Маленькую черно-белую фотографию, заложенную между первыми листами, он отложил в сторону и частенько поглядывал на малышку Нину, представляя ее во время вычитанных событий. Снимок был сделан в момент ее поступления в больницу. Пятилетняя Нина – пухленький пучеглазый ребенок с длинными волосами. Есть люди, у которых на протяжении всей жизни сохраняются характерные черты лица, позволяющие узнать их на снимках и через двадцать, а то и сорок лет. Нина к таковым не относилась. Как бы Эрик ни старался найти нынешнюю Нину в этой малютке, сходства не проявлялись. Нина слишком сильно изменилась. Из здорового толстощекого ребенка она выросла в угнетенного запуганного человека. От детской наивности и искренних надежд не осталось ровным счетом ничего. Беспокойство, страх и бесконечная печаль: вот – ее спутники отныне. Единственное, что проходило сквозь время неизменным, это ее невероятные глаза – бездонные стальные озера.

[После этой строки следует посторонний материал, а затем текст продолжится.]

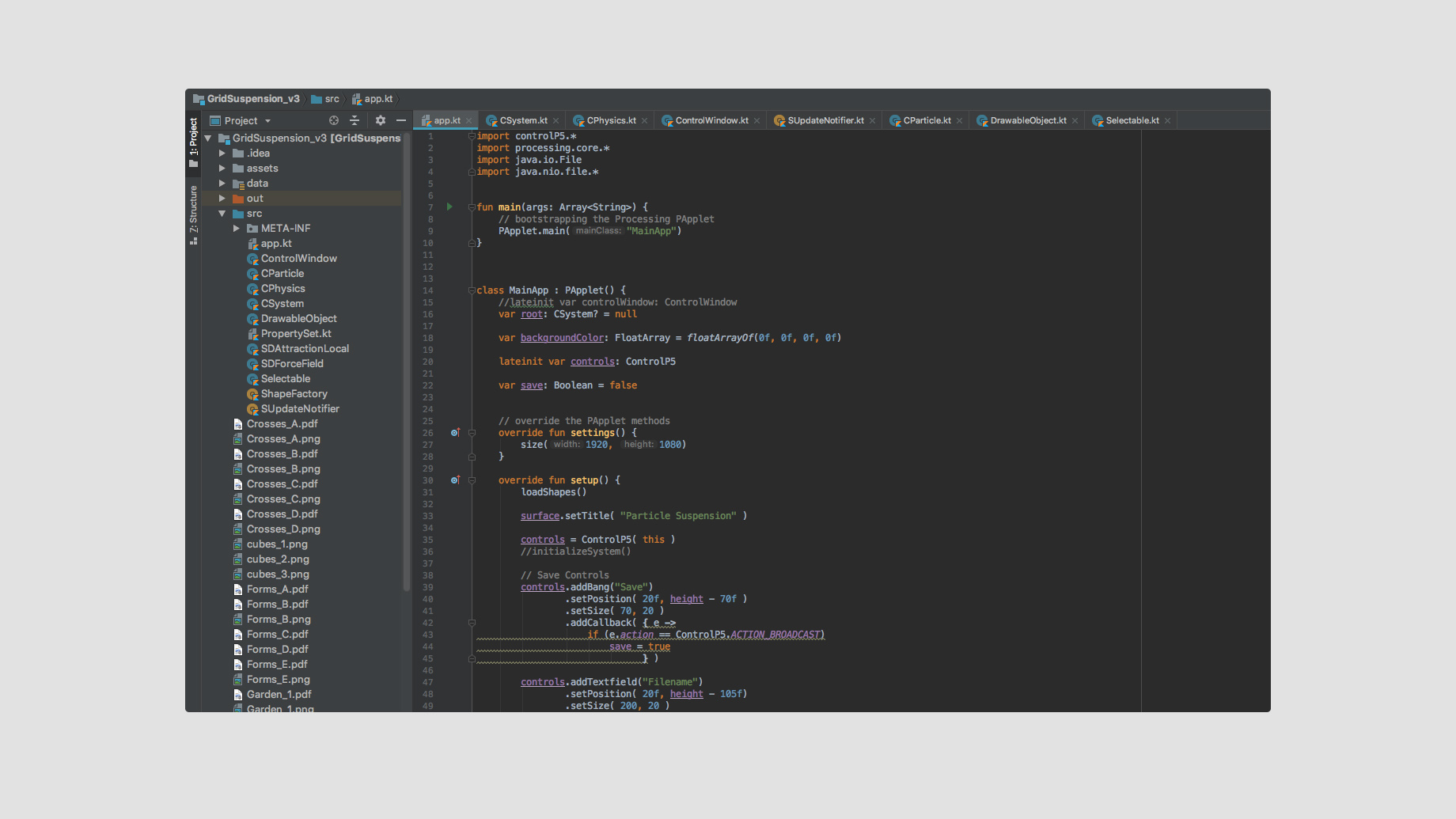Toggle code fold for class MainApp
1456x819 pixels.
[472, 290]
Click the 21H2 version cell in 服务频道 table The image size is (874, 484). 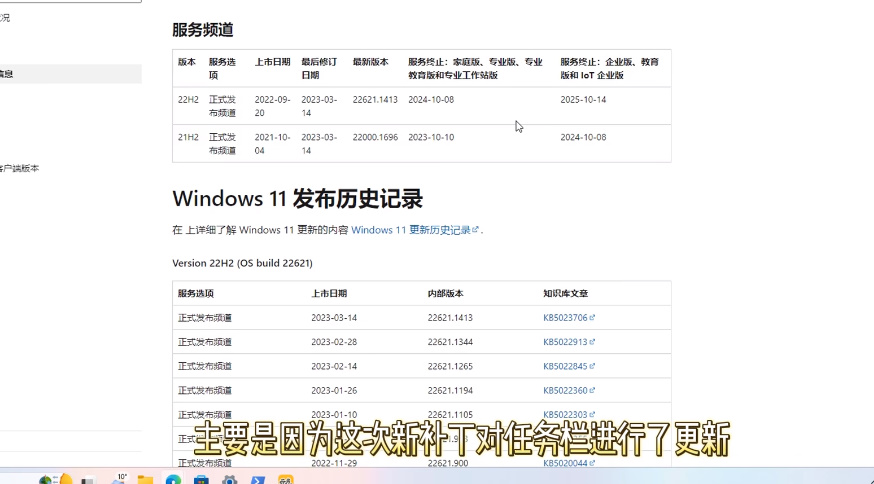point(188,137)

Эрик пролистал уже прочтенные за ночь страницы, изредка останавливаясь на ключевых фактах: дата рождения, дата поступления под социальную опеку, дата бессрочного размещения в лечебнице, жестокое убийство родителей, где согласно полицейскому отчету Нина выступала в качестве несовершеннолетнего свидетеля, что потрясло Эрика до глубины души. Она видела, как застрелили ее родителей. А дальше все пошло по накатанной вниз. Ухудшение общего состояния началось уже через пару дней пребывания в лечебнице: беспричинная агрессия, эмоциональная неадекватность, ослабевание низших инстинктивных чувств, бред преследования и, наконец, возникновение галлюцинаций. Она начала впадать в кататонические ригидные ступоры уже в раннем возрасте, а позже начались внезапные вспышки необъяснимой агрессии, так называемые, припадки, повторяющиеся с редкой периодичностью. По словам Нины это были излюбленные игры монстров. Они смешивали реальность с фантазиями, и она должна была догадаться, что есть жизнь, а что – липа. Жестокие игры кончались тем, что она дралась с чудовищами, которые на самом деле были санитарами, бегала по кладбищу с оживающими мертвецами, а по факту – в игровой комнате. Единственный способ выйти из игры – это сильная физическая встряска мозга, например, биться головой о стену. Ее лоб и затылок зашит неизвестное количество раз. Но самое ужасное, что с каждым разом выйти из игры становилось сложнее. Тело приспосабливалось к постоянному самобичеванию. Если в первый раз она вышла из игры, выдернув клок волос с головы, то в последний раз она так неистово билась головой об угол железного стола, что треснула черепная коробка.